Впрочем, когда пришло время умирать – а эта судьба собиралась подарить мне мирную, почти безболезненную кончину на склоне дней, – я насторожился. Скорее с испугом и отвращением, чем с любопытством наблюдал, как угасает сознание, хотя, теоретически, этот процесс вполне мог бы взволновать незаинтересованного зрителя, как, скажем, закат – художника; невелика, в сущности, разница. Но в финале глаза мои не закрылись, а снова открылись – в колыбели.

И все понеслось сначала – сперва с небольшими, несущественными, насколько я мог судить, отличиями, но вскоре стало ясно: это уже совсем иная какая-то жизнь. В частности, теперь мне не пришлось ходить в детский сад, зато читать я выучился много раньше; к тому же вместо обыкновенной школы меня отдали в английскую, после чего я окончательно перестал различать знакомые черты недавно прожитой жизни. Совсем другой коленкор.
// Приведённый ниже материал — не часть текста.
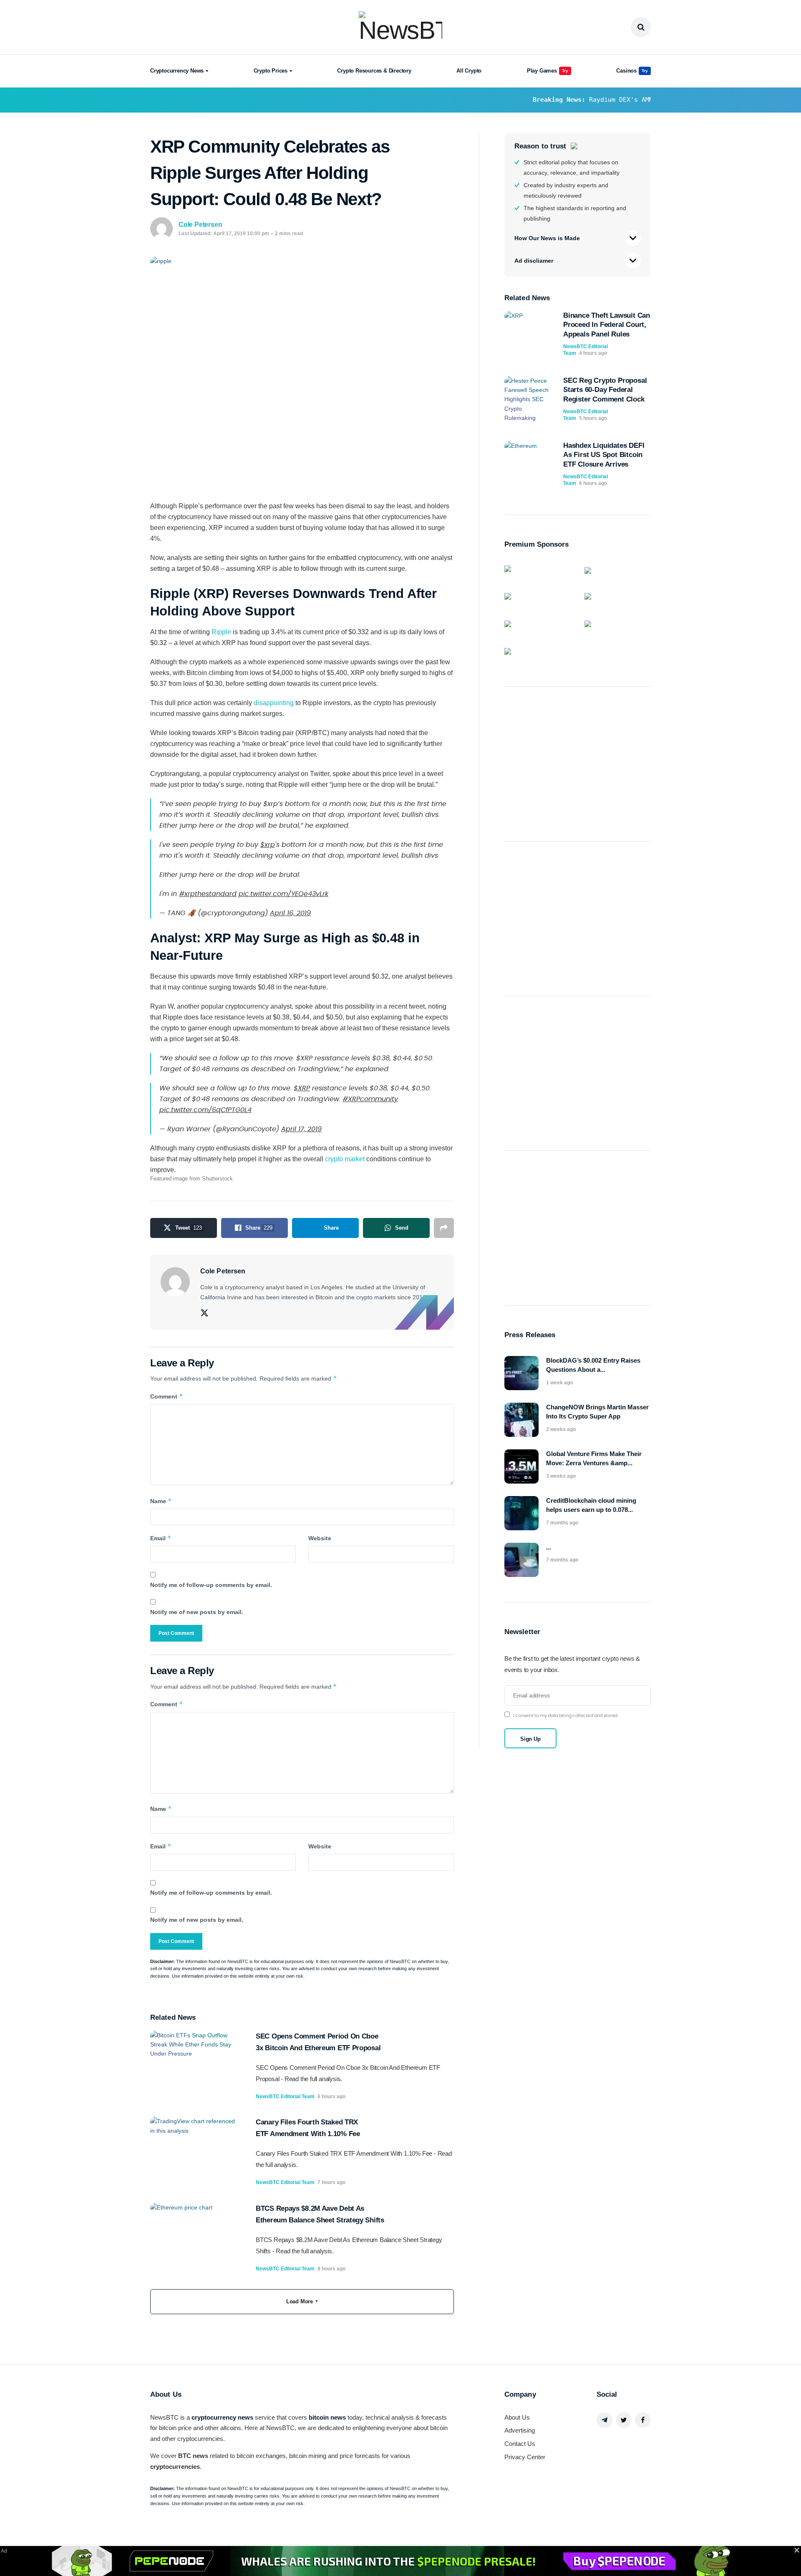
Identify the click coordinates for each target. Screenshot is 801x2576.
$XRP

Скончавшись от инфаркта в возрасте тридцати семи лет, на пике стремительной карьеры журналиста-международника, я снова обнаружил себя в колыбели, с пустышкой в беззубом рту. Младенец, которым я был, бровью не повел от такой встряски, но я-то, взрослый, не один человеческий срок отмотавший уже мужик, забаррикадировавшийся в надежном убежище, в дальнем углу самой потаенной части его сознания, пополам сложился от беззвучного хохота, по достоинству оценив иронию судьбы.
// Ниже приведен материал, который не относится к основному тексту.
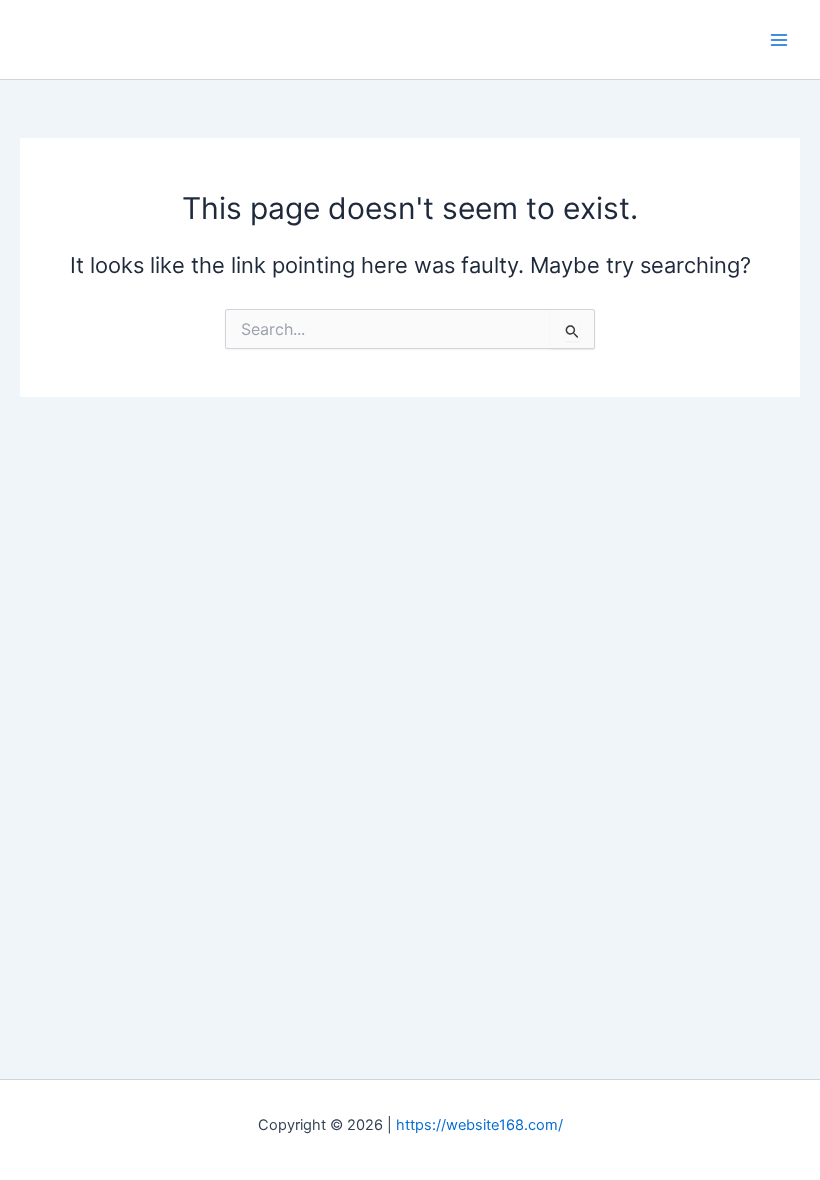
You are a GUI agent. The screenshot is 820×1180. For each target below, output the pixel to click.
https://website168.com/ (479, 1125)
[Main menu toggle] (779, 40)
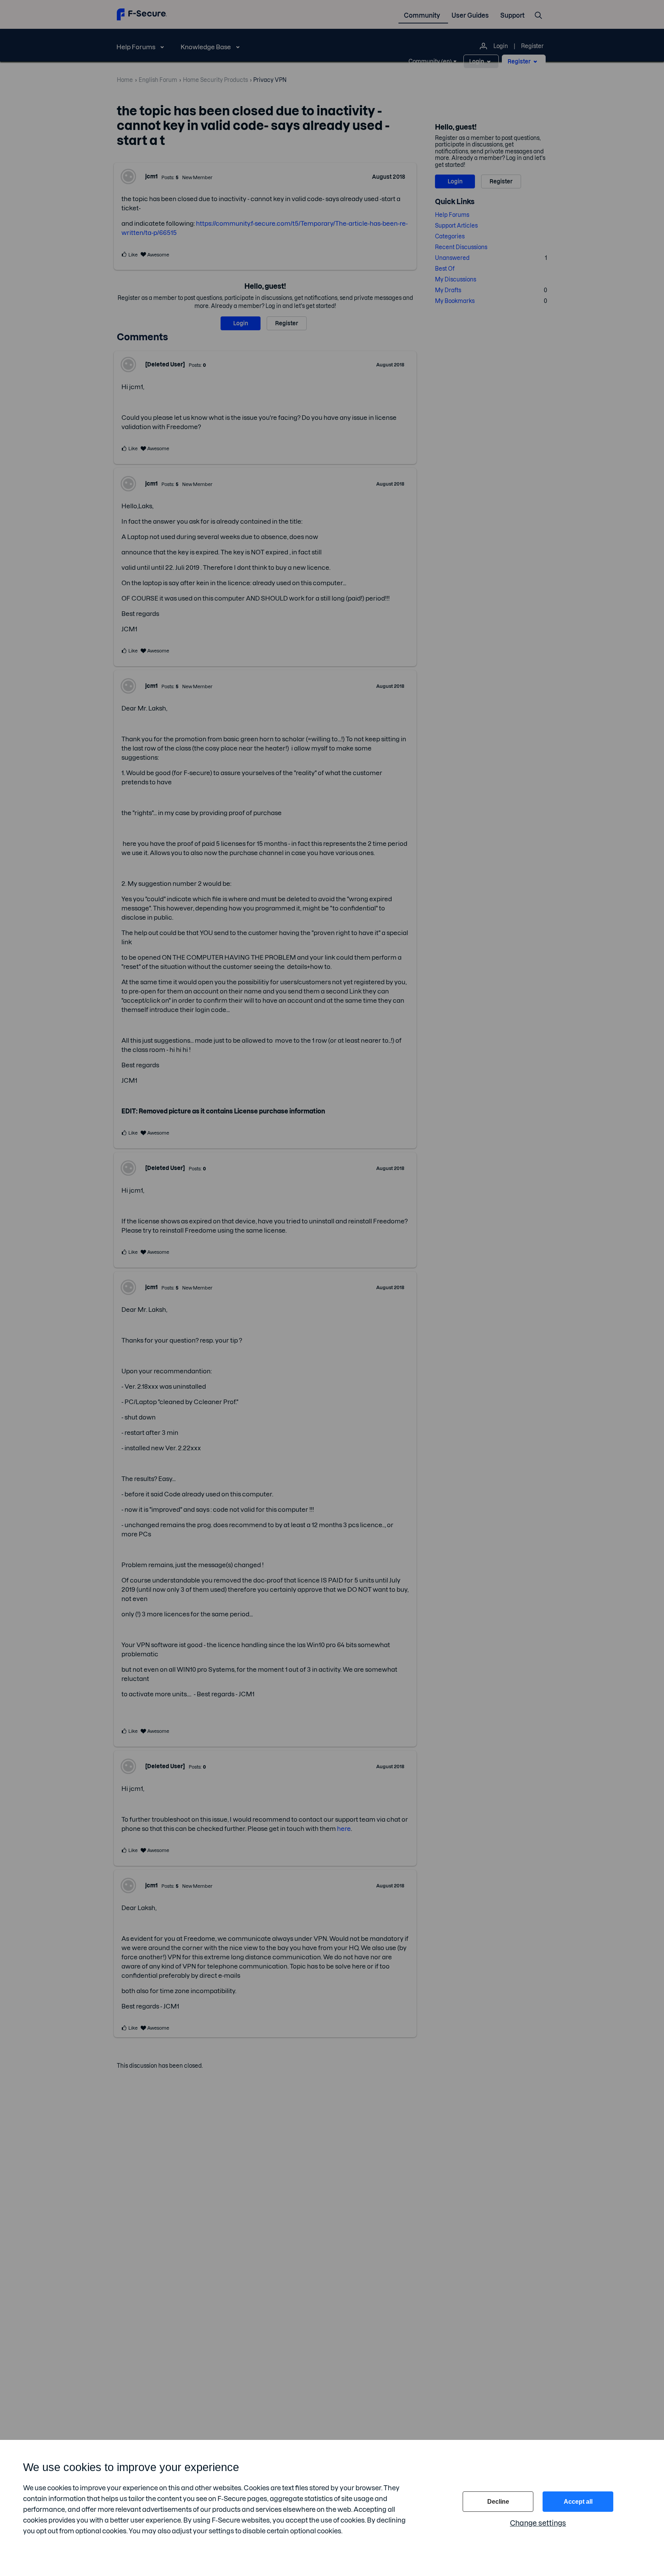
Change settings (538, 2523)
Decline (498, 2501)
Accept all (578, 2501)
Так вот помаленьку я и привыкал к новым правилам причудливой этой игры. Мне, надо сказать, скорее нравилось, чем нет. Всегда ведь, с детства еще, хотел, по сути, только одного: быть уверенным в собственном бессмертии. Ну вот и получил по полной программе, полнее не бывает.

Несколько тысяч лет спустя стало ясно, что даже жадина вроде меня вполне может устать от жизни – просто у каждого свои представления об избытке. Примерно дюжину новых судеб я принял без особого удовольствия, но потом ко мне пришло второе дыхание, а за ним – третье и даже четвертое.
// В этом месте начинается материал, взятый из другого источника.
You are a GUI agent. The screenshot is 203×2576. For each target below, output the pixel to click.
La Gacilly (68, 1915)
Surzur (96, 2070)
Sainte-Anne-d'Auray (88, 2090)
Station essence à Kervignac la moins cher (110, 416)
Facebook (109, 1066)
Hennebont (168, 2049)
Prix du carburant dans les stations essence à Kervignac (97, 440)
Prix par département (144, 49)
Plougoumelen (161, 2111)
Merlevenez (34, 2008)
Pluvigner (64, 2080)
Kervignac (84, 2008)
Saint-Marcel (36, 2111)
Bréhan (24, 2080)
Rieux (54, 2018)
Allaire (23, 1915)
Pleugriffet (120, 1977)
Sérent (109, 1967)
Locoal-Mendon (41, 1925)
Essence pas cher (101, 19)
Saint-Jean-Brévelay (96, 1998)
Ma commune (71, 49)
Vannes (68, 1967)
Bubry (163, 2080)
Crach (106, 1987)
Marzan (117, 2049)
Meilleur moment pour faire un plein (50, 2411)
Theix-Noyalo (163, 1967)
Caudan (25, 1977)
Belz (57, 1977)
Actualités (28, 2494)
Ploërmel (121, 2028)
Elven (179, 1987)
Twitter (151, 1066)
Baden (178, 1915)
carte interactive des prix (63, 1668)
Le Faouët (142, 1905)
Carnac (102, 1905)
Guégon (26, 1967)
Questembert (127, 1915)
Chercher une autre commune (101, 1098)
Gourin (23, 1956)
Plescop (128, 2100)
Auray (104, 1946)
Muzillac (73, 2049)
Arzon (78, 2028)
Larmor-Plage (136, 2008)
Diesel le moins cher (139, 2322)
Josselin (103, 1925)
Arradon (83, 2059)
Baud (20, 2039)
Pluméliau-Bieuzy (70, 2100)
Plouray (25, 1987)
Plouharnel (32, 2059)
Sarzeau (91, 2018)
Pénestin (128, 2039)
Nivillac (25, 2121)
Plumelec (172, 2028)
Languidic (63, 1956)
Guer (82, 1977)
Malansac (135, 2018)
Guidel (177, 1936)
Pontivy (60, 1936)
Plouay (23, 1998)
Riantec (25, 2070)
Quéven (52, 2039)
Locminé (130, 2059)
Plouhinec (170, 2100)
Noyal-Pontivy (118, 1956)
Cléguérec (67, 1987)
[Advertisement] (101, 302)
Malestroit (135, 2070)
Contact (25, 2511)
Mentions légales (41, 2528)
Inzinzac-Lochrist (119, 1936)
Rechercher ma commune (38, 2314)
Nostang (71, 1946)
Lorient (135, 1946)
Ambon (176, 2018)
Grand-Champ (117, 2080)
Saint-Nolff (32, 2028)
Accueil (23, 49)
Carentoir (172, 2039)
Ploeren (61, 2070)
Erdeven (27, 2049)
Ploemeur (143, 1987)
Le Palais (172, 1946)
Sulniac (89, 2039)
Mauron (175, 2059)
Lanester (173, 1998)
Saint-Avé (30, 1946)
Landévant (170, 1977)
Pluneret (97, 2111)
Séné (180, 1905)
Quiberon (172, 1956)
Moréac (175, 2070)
Всякая новая история моей несбывшейся жизни по-прежнему начиналась с детства, но теперь я приходил в себя не в колыбели, а на настоящем «взрослом» диване, порой – предусмотрительно огороженном стульями, чтобы ребенок не свалился на пол во сне. Очевидно, все «развилки», все возможные «если бы» первых трех лет моей жизни были наконец исчерпаны (как ни странно, я все еще помнил немудреную теоретическую лекцию дамы в сером, хотя прочие подробности той, настоящей, жизни безнадежно смешались с безыскусными правдами и вымыслами последних тысячелетий). Впереди по-прежнему маячила вечность, и не могу сказать, что меня это пугало. Пятое, шестое и седьмое дыхания помогли мне толком распробовать бессмертие, а когда пришло восьмое, я вдруг понял, что по-настоящему вхожу во вкус, словно бы прежние века – не в счет; так, примерка, прикидка, разминка перед настоящим забегом.